For a very long time, selective logging has been cited as an environmentally friendly alternative to clear cutting. However, increasing evidence is revealing that this is not the case. As such, I would like to instigate a debate on this matter.

The first round is for acceptance as well as some arguments. The second, third and fourth rounds are for arguments and rebuttals. The final round is for drawing a conclusion.

Definitions:
Selective logging - The practice of removing only certain desired trees in an area, leaving the rest intact.
Clear cutting - The practice of removing all trees in an area, selecting the appropriate wood afterwards.
Sustainable - 'Our Common Future' definition
Deforestation - the land use conversion of a plot of land from a forest to other uses.

Let me now begin my arguments.

Firstly, selective logging affects surrounding organisms. When trees are cut down, plants such as vines, lianas, strangler figs and parasites which rely on the felled tree will have to go as well. Moreover, felled trees will damage surrounding trees, as well as the undergrowth. (1) This reduces the biomass of the forest.

If only trees of a certain species are targeted, their disappearance in that area will lead to a decrease on the biodiversity of the area. Many animals species in forests rely on a scarce food supply and the disappearance of one species of trees may cut off their main food supply. (1) The energy flow of the rainforest will be disrupted and lower in complexity. The resilience stability of the rainforest is lowered.

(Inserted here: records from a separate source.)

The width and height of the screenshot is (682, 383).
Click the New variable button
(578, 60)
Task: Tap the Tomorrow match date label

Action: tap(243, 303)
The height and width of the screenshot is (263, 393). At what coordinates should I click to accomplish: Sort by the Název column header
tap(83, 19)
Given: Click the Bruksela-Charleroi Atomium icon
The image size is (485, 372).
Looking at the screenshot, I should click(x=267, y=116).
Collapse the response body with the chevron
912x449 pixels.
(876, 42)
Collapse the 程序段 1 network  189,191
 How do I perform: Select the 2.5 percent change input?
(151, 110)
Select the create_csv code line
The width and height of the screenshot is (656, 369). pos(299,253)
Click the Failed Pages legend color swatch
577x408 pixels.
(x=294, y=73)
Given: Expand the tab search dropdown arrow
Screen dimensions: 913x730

Secondly, selective logging affects the microclimate of the clearing. The canopy prevents radiation loss, increases relative humidity and lowers wind speed. Without the canopy layer, sunlight can penetrate directly to the forest floor in the daytime, and heat loss will be faster at night. The diurnal range of temperature will be enlarged. The alteration of the habitat will render the clearing uninhabitable to the original inhabitants. At the same time, species that were originally unable to inhabit the area will invade the forest. For example, as the sunlight can reach the ground directly, the undergrowth will become much thicker. This change in ecosystem disrupts the ecological balance and pushes the ecosystem away from a state of equilibrium. (1)

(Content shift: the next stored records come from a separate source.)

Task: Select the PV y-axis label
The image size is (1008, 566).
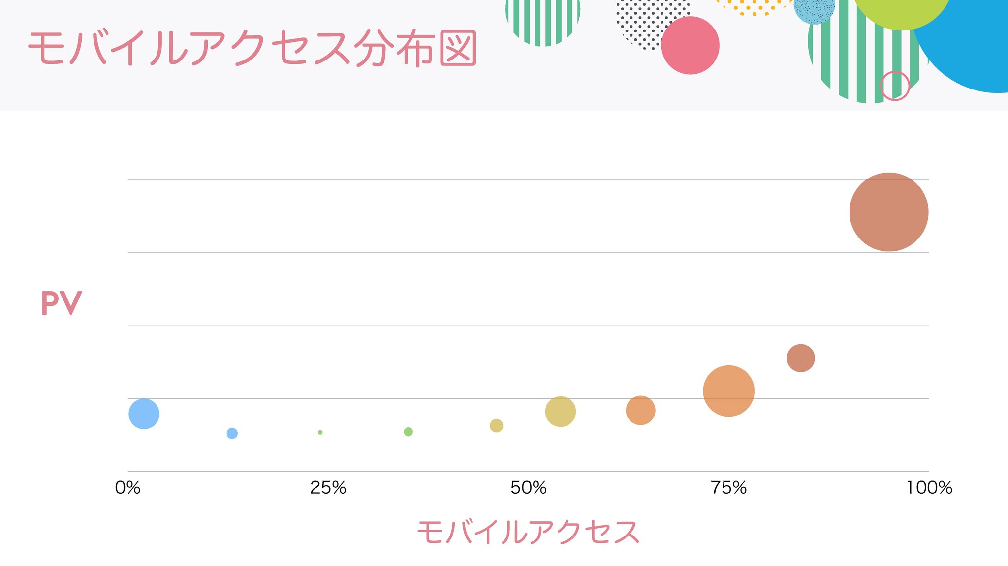Action: click(61, 303)
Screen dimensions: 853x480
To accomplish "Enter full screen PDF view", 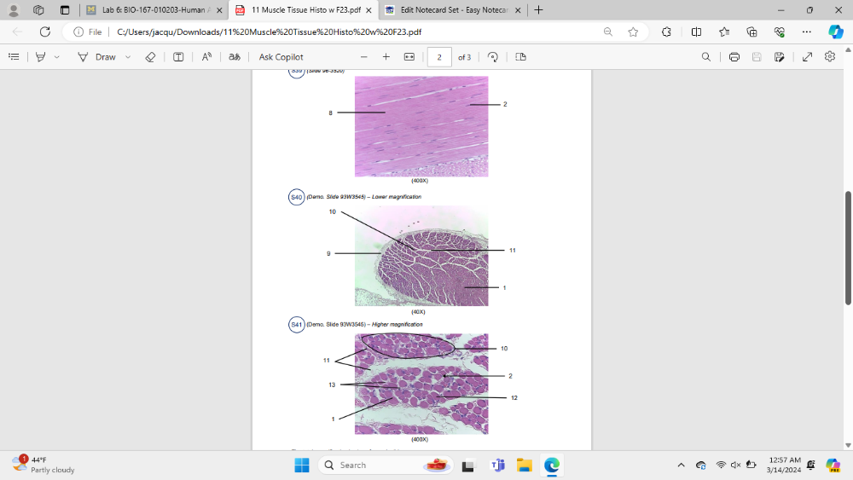I will [x=807, y=57].
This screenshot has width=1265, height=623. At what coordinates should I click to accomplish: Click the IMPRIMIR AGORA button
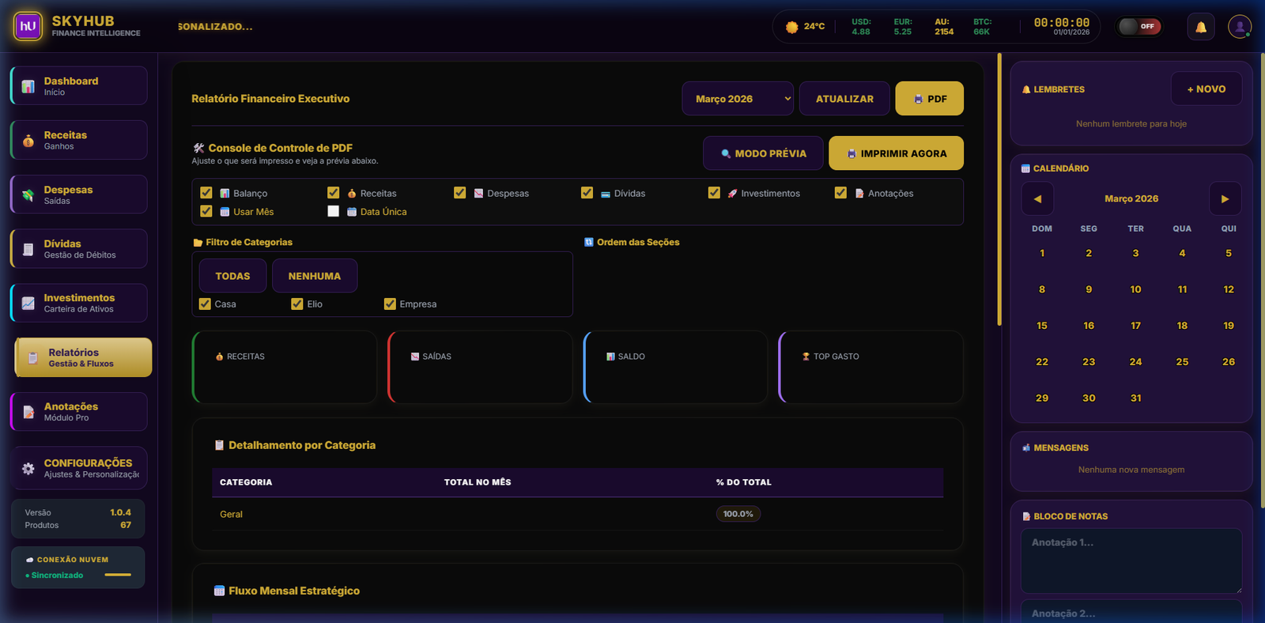click(x=896, y=153)
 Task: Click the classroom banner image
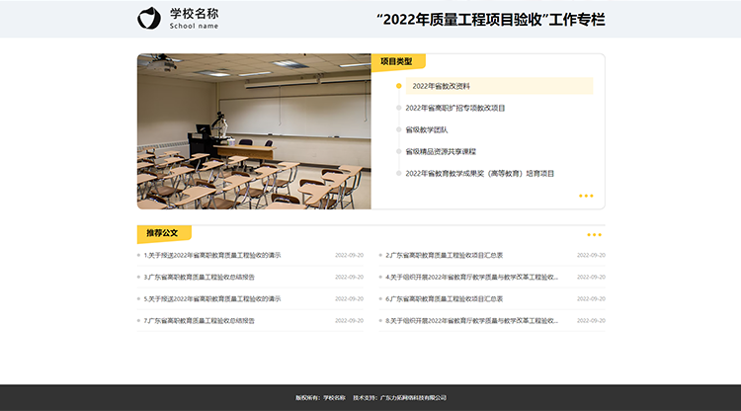coord(254,131)
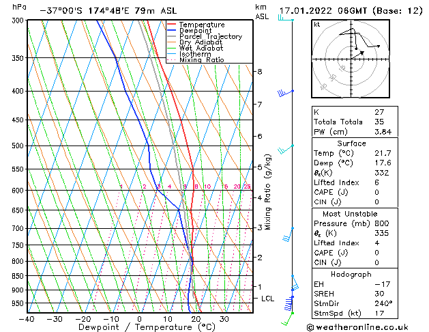Click the weatheronline.co.uk copyright link
429x332 pixels.
tap(357, 327)
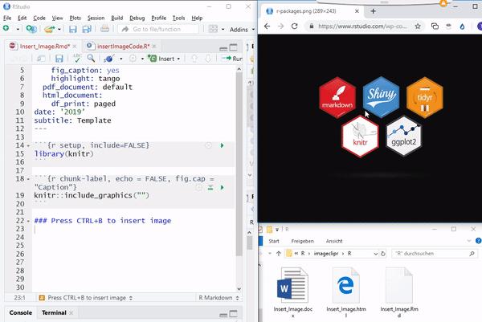This screenshot has height=322, width=482.
Task: Collapse the setup chunk fold arrow
Action: coord(28,145)
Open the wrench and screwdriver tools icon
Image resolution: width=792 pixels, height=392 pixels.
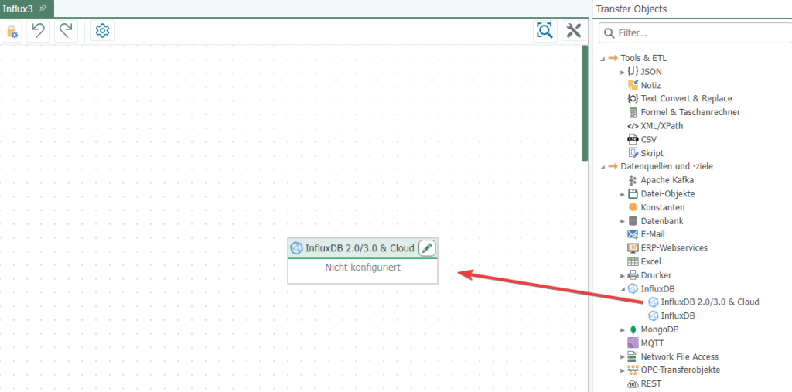573,31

Direct exposure of the soil to sunlight also causes dries up the soil. The loss of litter also intensifies the rainsplash effect and leads to soil erosion in the clearing. The hydrological cycle is damaged as evapotranspiration is reduced and the soil water content is lowered. (1) Studies have shown that selectively logged forests are more prone to droughts and fires even after years of regeneration. (3)

Thirdly, roads created will bring massive damage to the forest. Roads divide the forest into many segments, which affects the migration of animals. Many species of animals can only live along the margins of forests. (1) As the number of roads increases, these animals can breed at a faster rate than is normally allowed as they can also live along the roads. In fact, many logging companies use the increasing numbers of such species to 'prove' that they are not harming the environment. (4) However, this phenomenon is very destructive as the overbreeding of animals used to forest fringes and the depletion of those who prefer the interior will lower the biodiversity and the ecological integrity of the forest. (1)

Perhaps most importantly, the introduction of roads improves the accessibility of the rainforest, thereby encouraging further exploitation of the forest. Many equatorial regions are rich in rainforest resources. These countries are usually poor. Unemployed and homeless people can follow the roads left behind from selective logging and open up the forest to live and cultivate there. (1) Roads also favour clear-cutting. For example, a 2006 study showed that selective logging increases the likelihood of forests being cleared at a later date. 16% of the selectively logged forests are cleared in a year, and a further 5.4% each subsequent year for another four years. (3)

Finally, selective logging itself causes the logging of a giant number of trees. Every year, selective logging in the Brazilian Amazon clears an area of rainforest equivalent to the size of Connecticut. (2)

Despite the many benefits it is thought to bring, selective logging is only the lesser of two evils - and one that will lead to the greater evil too. It is not good news for the biomes which contain half of our world's species among them.

Sources:
(1) HKDSE Interactive Geography 3 (my geography textbook at school)
(2) http://news.stanford.edu...
(3) http://www.pnas.org...
(4) Strangely Like War: The Global Assault on Forests (Derrek Jensen and George Draffan, 2003)

I hope this will be an interesting and fruitful debate!
iwillannoyyo

Con

I accept the definitions brought forth by the Proposition, however I would like to point out that the definition of "Sustainable" can be interpreted differently by different people. For the purposes of this debate, I will act under the assumption that "Sustainable" means the ability for a natural resource to endure. Following this definition, I find that some of my opponent's arguments are off topic and unrelated. Sustainability in this debate refers to the ability for the trees to endure. The loss of animals or plants; though regretted, does not affect the sustainability of the trees.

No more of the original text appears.